Data extract »
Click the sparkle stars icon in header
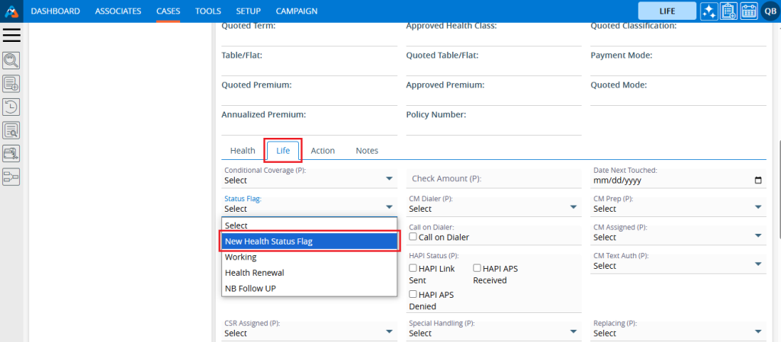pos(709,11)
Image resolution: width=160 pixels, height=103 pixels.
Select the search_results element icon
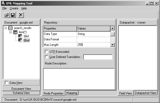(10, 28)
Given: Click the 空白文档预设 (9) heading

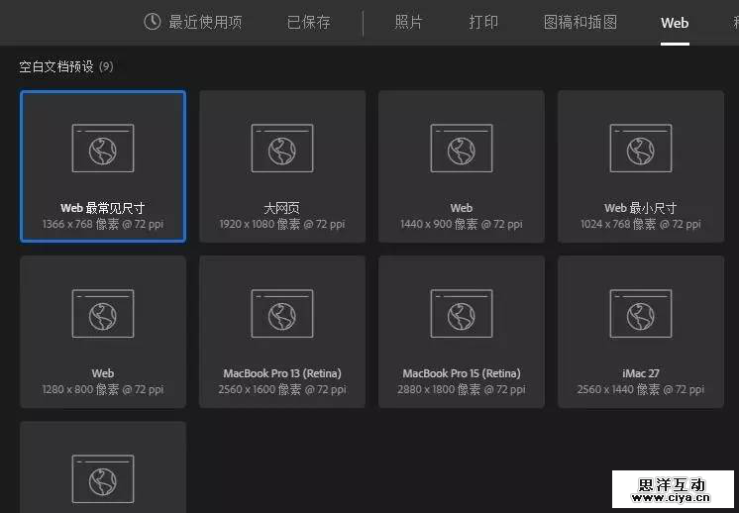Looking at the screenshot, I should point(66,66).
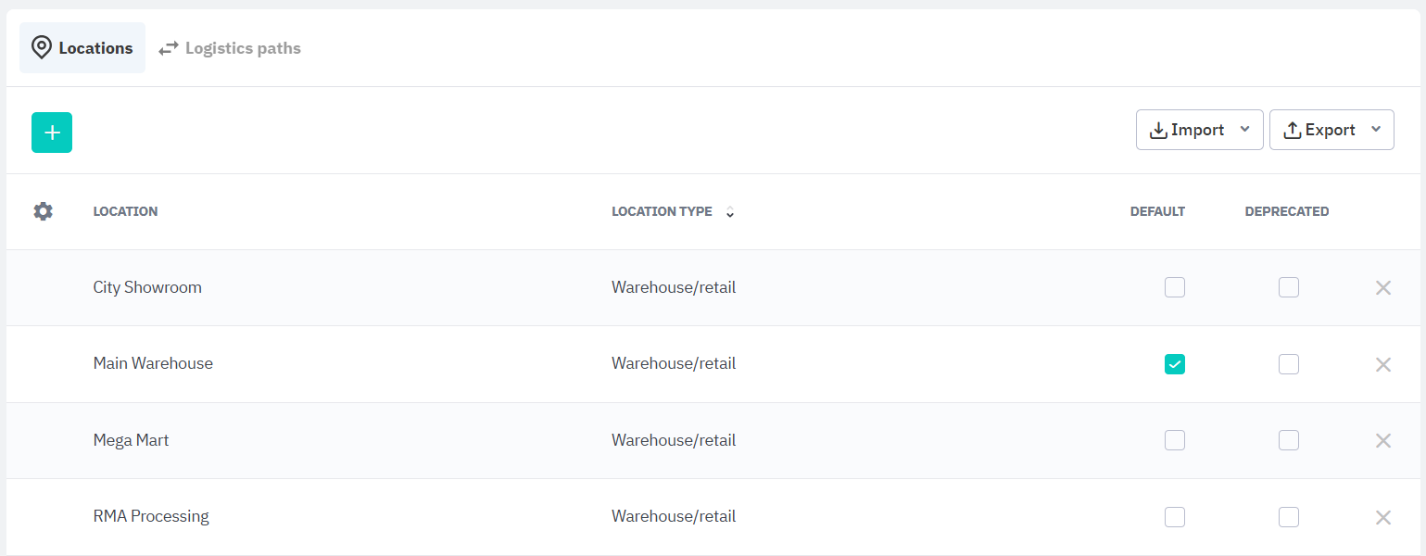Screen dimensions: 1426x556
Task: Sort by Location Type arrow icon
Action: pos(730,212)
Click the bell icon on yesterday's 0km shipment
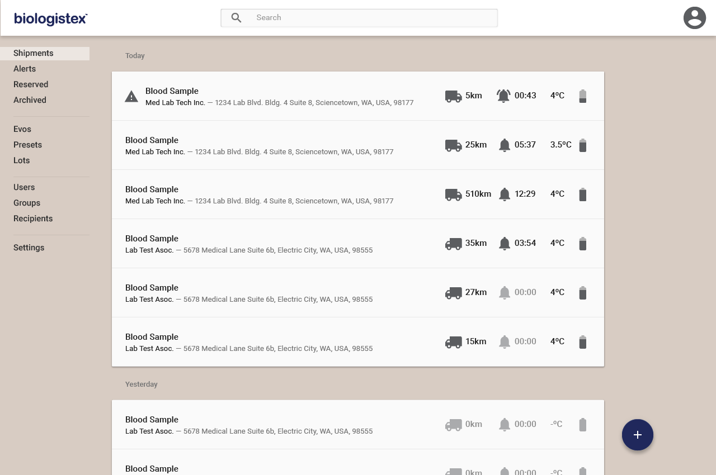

Exercise goal »
Leave the pictures out and restate the listing word for word.

Response box »
Click the sparkle stars icon in header
pos(709,11)
Image resolution: width=160 pixels, height=103 pixels.
Select the search_results element icon
(10, 28)
Given: Click the 空白文档预设 (9) heading

Looking at the screenshot, I should point(66,66).
Screen dimensions: 1426x556
Task: Sort by Location Type arrow icon
Action: pos(730,212)
Click the bell icon on yesterday's 0km shipment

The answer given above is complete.